### Исходный текст ###
Познать значит теперь на деле, а не только в уме, преобразовать и восприятия, и явления так, чтобы дать увидеть в них события независимого от нас (объектвного, механико-математического) мира теории. Если вспомнить метафору «книга мира», можно сказать, что необходимо расшифровать язык, на котором природа (или Бог) кодирует (такова ведущая идея аналитики Ж.-Л. Мариона318) свою «книгу». А это значит: «новый» мир, пред-полагаемый (творимый) методической мыслью Декарта в качестве идеальной (рациональной, познаваемой) действительности природы, следует, в свою очередь, преобразовать так, чтобы умозримое в гипотезах на деле оказалось «читаемым», наблюдаемым (измеримым) здесь и теперь319. Необходимо место встречи и взаимопревращения, нечто среднее между мыслимым и воспринимаемым, агент мысли среди вещей и восприятий и представитель вещей в мире мысли: экспериментальный инструмент.

Научное познание работает не чувствами и не умозрениями, а средним, средством – инструментами в лабораториях. Познавательно направленное восприятие «вооружено», его органы чувств встроены в технику измерительных инструментов, а познающая ими мысль встроена в природу, заранее понятую как техника, как функциональная связь математической механики. Их общий код не просто язык математики, а функциональная связь причин и действий, дифференциальные уравнения движения.

Экспериментальная лаборатория – это территория труда: преобразование, расформирование (декодирование) чувственного опыта так, чтобы в нем обнаружилось измеримое действие сил, причиняющих (формирующих) этот опыт.

Экспериментальный механизм наглядно воплощает в себе телесно-мысленную двусубстанциальность картезианского знания. Парадокс двусубстанциальности решается тем, что эксперимент это действие, а не вещь, действие по преобразованию тела опыта (явления) в систему измерений, интерпретируемую на математическом языке формул и идеальных моделей – или обратно: воплощение гипотетической мысли в наблюдаемое на опыте телесное событие, измеримое действие.

Теперь, на пути к мыслимому пределу знания, важно принять во внимание следующий шаг: совершенствование, преобразование экспериментальной техники на основании открываемой с ее помощью теоретической «техники» природы (вспомним Декартов образ метода на с. 00). Получается, что в экспериментальной лаборатории машина природы – с помощью человека – как бы сама герменевтически исследует себя, природу своей механики, сил, полей, взаимодействий. На горизонте вырисовывается совпадение средства исследования (измерения) и исследуемого предмета (измеримого), языка описания и означаемого, словом, – не бесконечная цепь действий на другое и не просто взаимодействие, а действие на себя. Метафизическое (само)определение природы в целом (физики) заключается тогда в спинозовском определении субстанции (или Бога) как causa sui.

Для Декарта же бытие свободно творящей причины и бытие причинно-следственных связей в машине мира и в логике ее возможной теории (необходимости) принципиально (онтологически) различны.
### Имеющиеся данные ###
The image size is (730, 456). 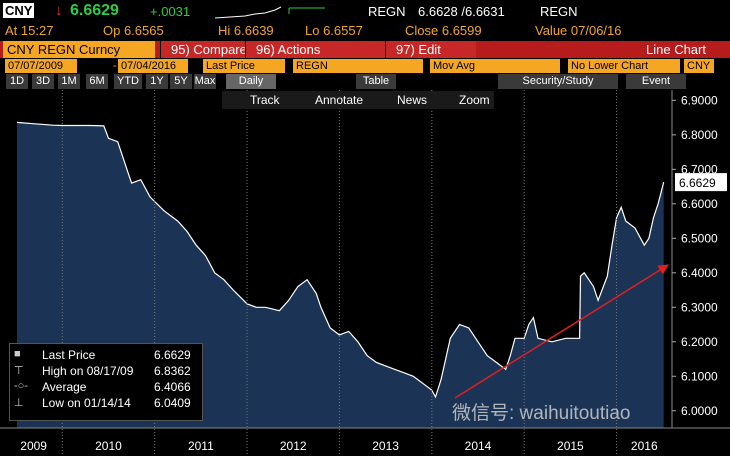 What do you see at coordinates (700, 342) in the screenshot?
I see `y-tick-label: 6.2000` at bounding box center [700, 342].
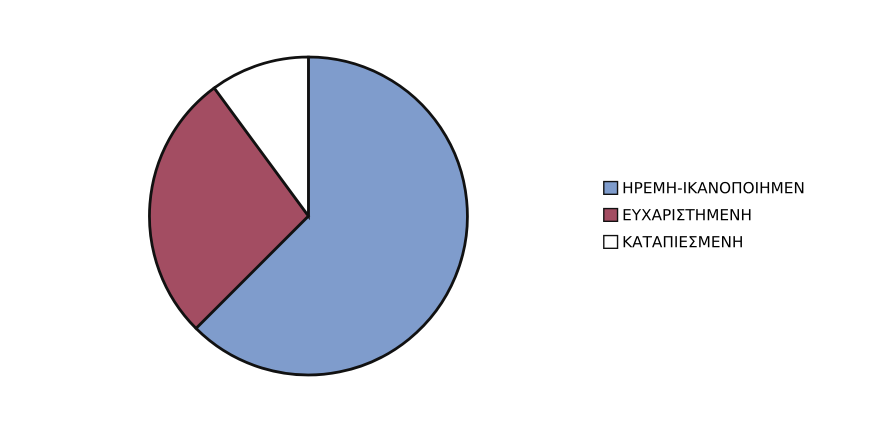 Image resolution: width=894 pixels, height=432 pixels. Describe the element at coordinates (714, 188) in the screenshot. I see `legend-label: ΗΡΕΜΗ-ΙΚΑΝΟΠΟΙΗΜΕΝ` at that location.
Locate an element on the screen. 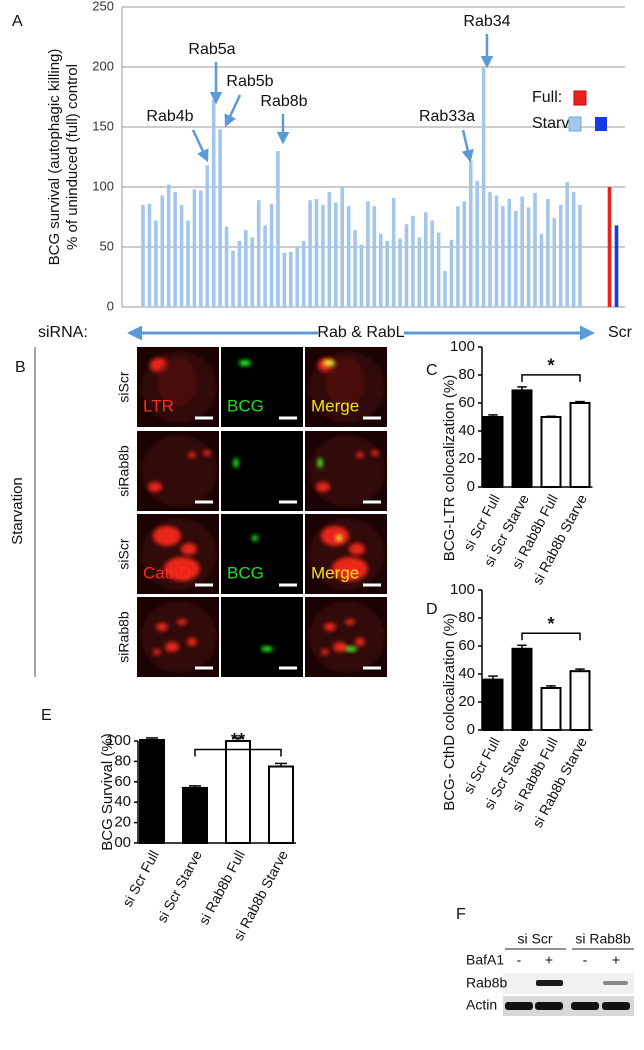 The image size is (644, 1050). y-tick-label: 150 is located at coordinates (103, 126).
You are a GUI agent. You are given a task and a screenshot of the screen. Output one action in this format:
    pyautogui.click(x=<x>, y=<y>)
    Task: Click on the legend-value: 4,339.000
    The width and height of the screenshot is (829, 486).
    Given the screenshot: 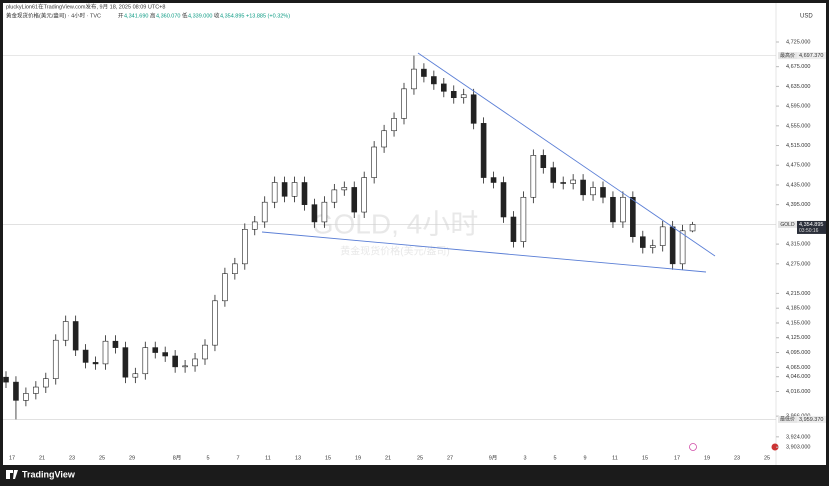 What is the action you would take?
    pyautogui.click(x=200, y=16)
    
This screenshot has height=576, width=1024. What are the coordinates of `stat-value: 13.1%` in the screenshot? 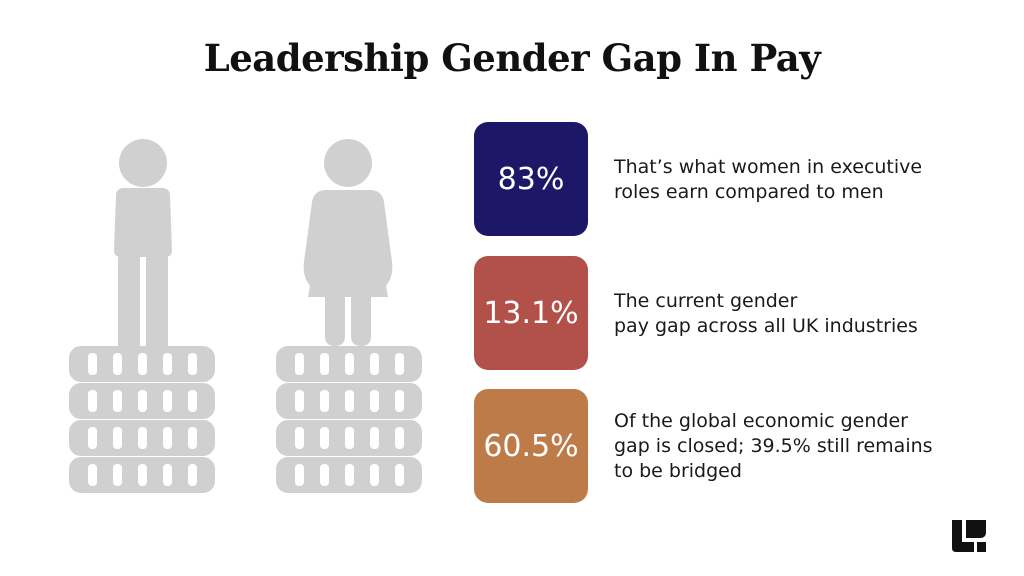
###
→ Задания для решения:
a - Повтори слово в слово отрывок из исходного текста от «Познать значит теперь» до «мысли: экспериментальный инструмент.».
b - Что исходный текст называет местом встречи и взаимопревращения мыслимого и воспринимаемого?
c - Согласуются ли с исходным текстом следующие утверждения? (i) Научное познание работает чувствами. (ii) Экспериментальная лаборатория названа территорией труда. (iii) Для Декарта бытие свободно творящей причины и бытие причинно-следственных связей одинаковы.

→ Пронумерованные ответы:
a -
Познать значит теперь на деле, а не только в уме, преобразовать и восприятия, и явления так, чтобы дать увидеть в них события независимого от нас (объектвного, механико-математического) мира теории. Если вспомнить метафору «книга мира», можно сказать, что необходимо расшифровать язык, на котором природа (или Бог) кодирует (такова ведущая идея аналитики Ж.-Л. Мариона318) свою «книгу». А это значит: «новый» мир, пред-полагаемый (творимый) методической мыслью Декарта в качестве идеальной (рациональной, познаваемой) действительности природы, следует, в свою очередь, преобразовать так, чтобы умозримое в гипотезах на деле оказалось «читаемым», наблюдаемым (измеримым) здесь и теперь319. Необходимо место встречи и взаимопревращения, нечто среднее между мыслимым и воспринимаемым, агент мысли среди вещей и восприятий и представитель вещей в мире мысли: экспериментальный инструмент.

b - Экспериментальный инструмент.

c -
(i) Нет: «Научное познание работает не чувствами и не умозрениями, а средним, средством – инструментами в лабораториях».
(ii) Да: «Экспериментальная лаборатория – это территория труда».
(iii) Нет: «принципиально (онтологически) различны».